[Collected data]
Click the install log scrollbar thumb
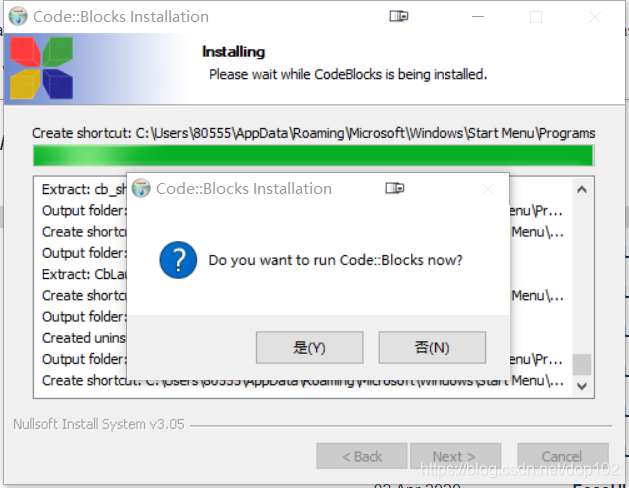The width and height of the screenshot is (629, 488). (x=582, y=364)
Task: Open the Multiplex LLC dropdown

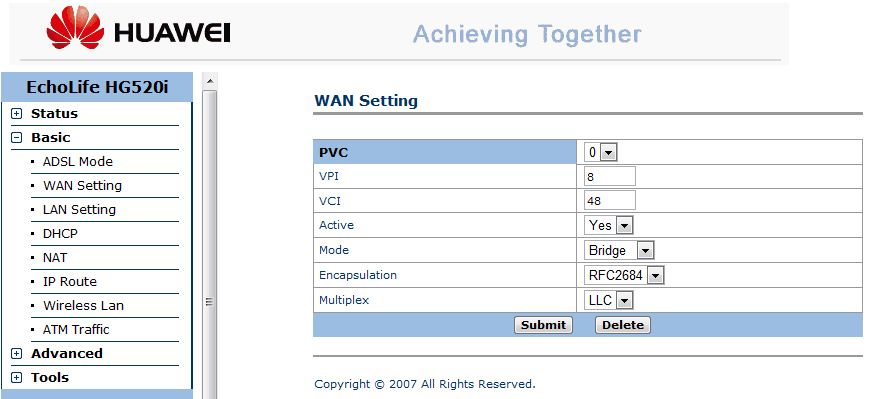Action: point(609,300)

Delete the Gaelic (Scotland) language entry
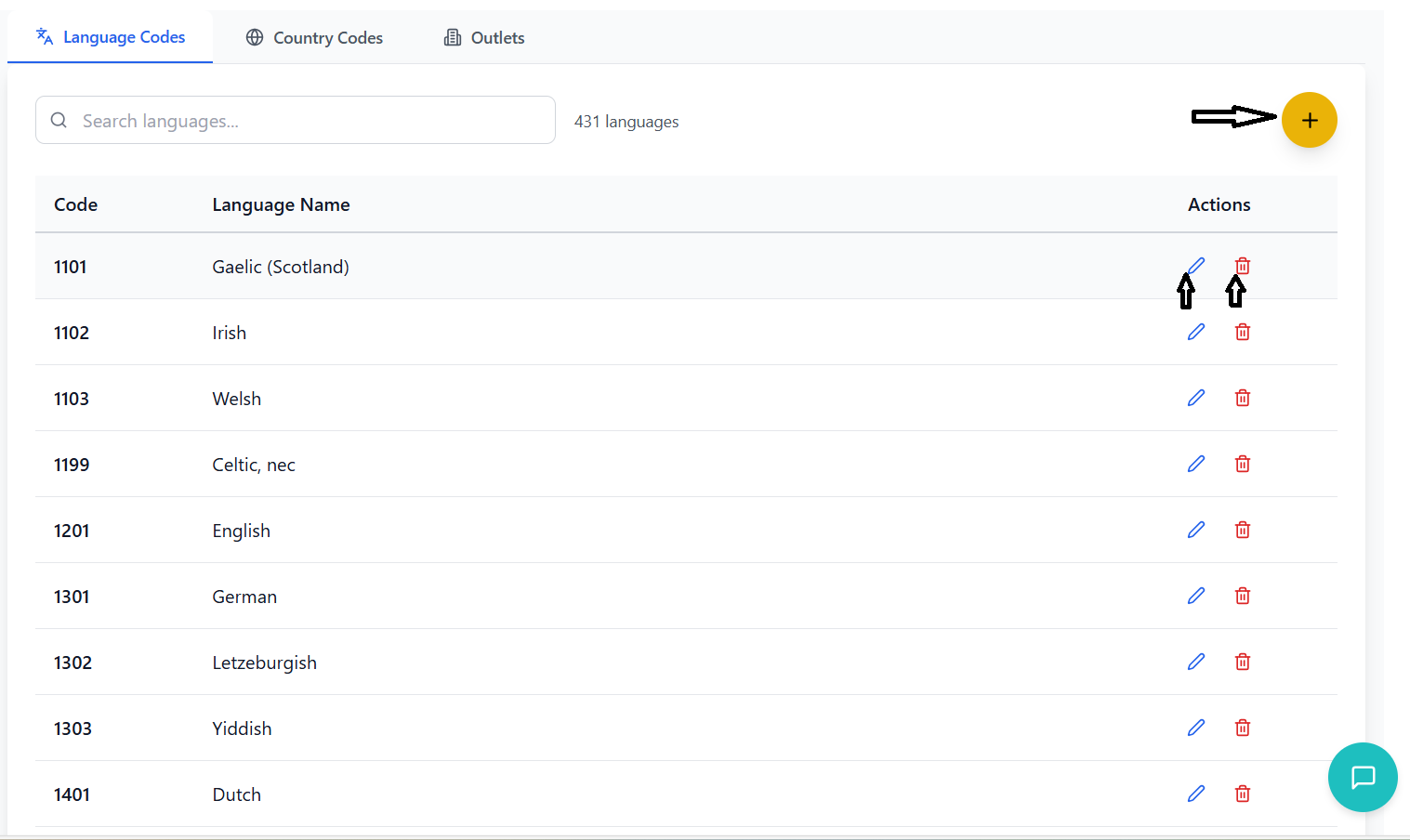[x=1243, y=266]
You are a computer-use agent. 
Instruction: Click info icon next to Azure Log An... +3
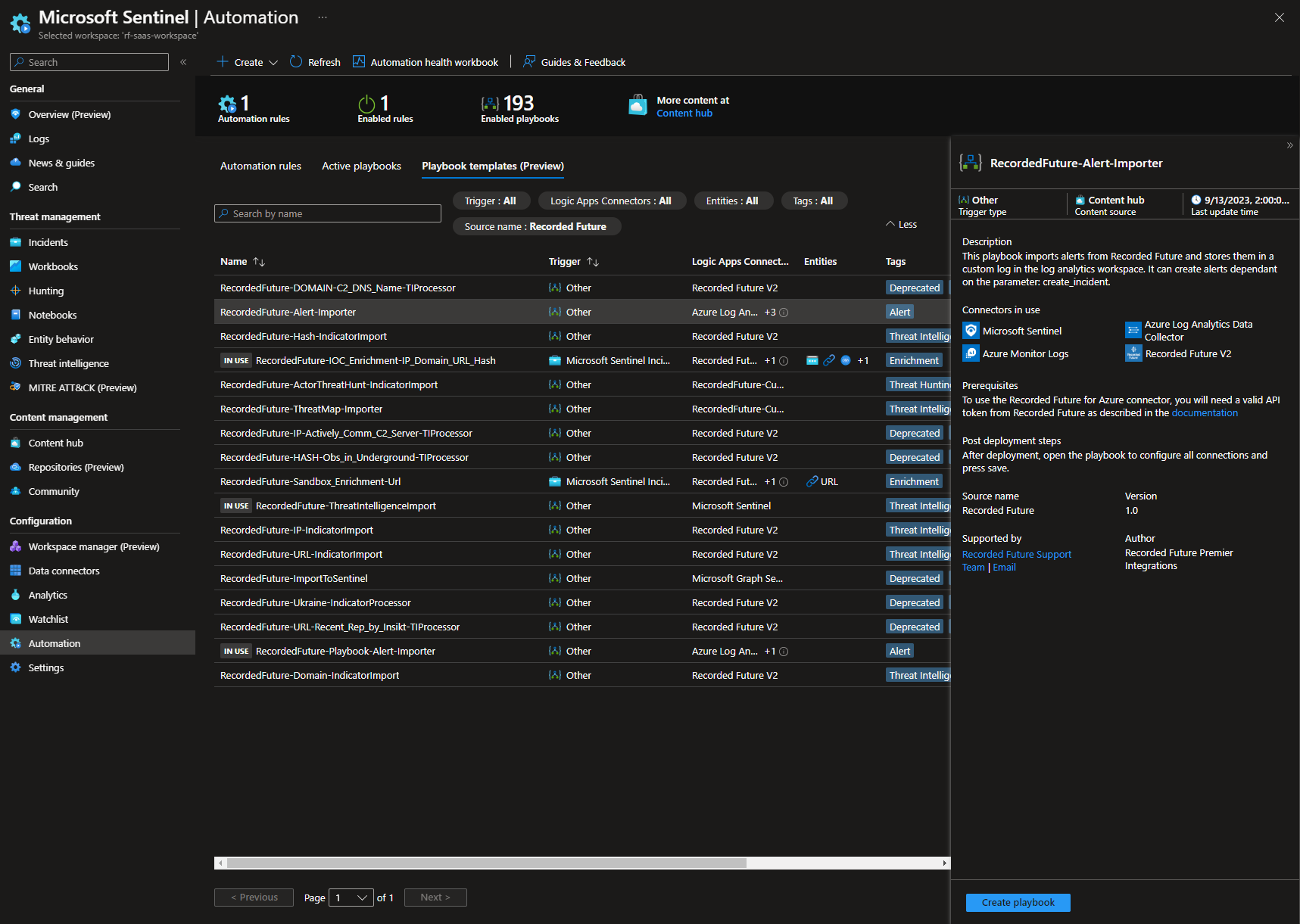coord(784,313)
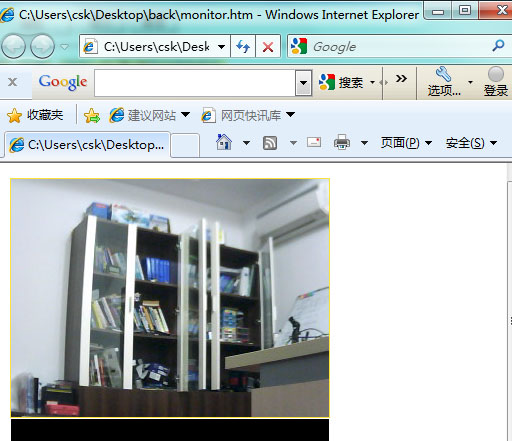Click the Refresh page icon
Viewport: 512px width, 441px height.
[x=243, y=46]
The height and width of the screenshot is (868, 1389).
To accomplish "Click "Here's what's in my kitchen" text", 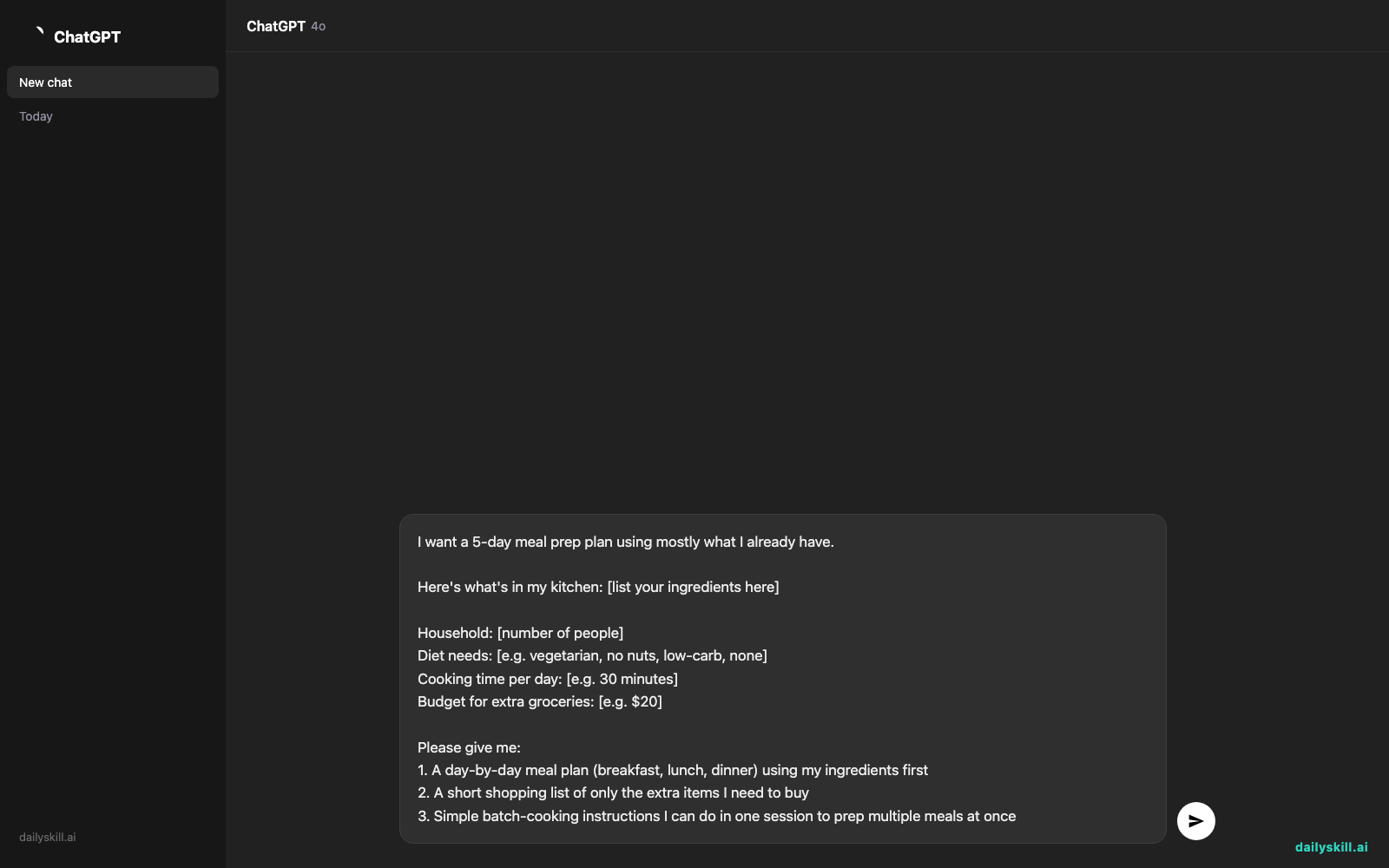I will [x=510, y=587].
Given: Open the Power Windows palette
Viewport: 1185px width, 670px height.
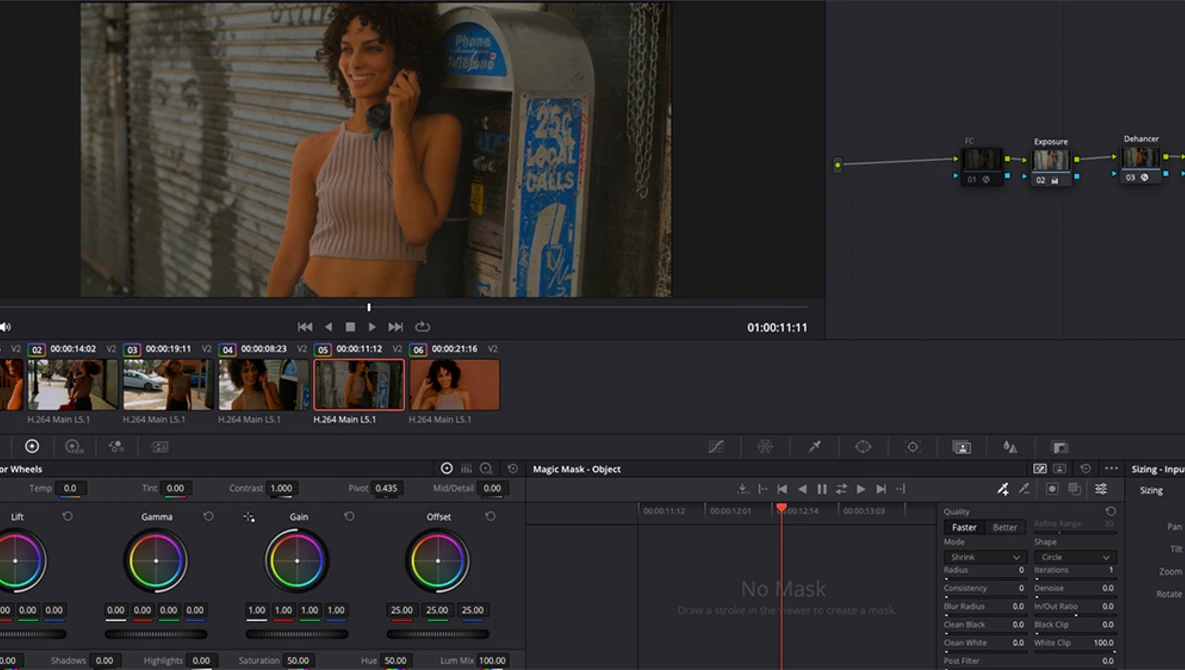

#### [Required action]
Write out, word for word, the lines from the start of the data through the one holding "The height and". Omit pictures.

#### [Response area]
Click the install log scrollbar thumb
The width and height of the screenshot is (629, 488). (x=582, y=364)
Task: Open the Multiplex LLC dropdown

Action: point(609,300)

Delete the Gaelic (Scotland) language entry
[x=1243, y=266]
You are a computer-use agent. 
Instruction: Click info icon next to Azure Log An... +3
coord(784,313)
Click the Refresh page icon
Viewport: 512px width, 441px height.
[x=243, y=46]
The height and width of the screenshot is (868, 1389).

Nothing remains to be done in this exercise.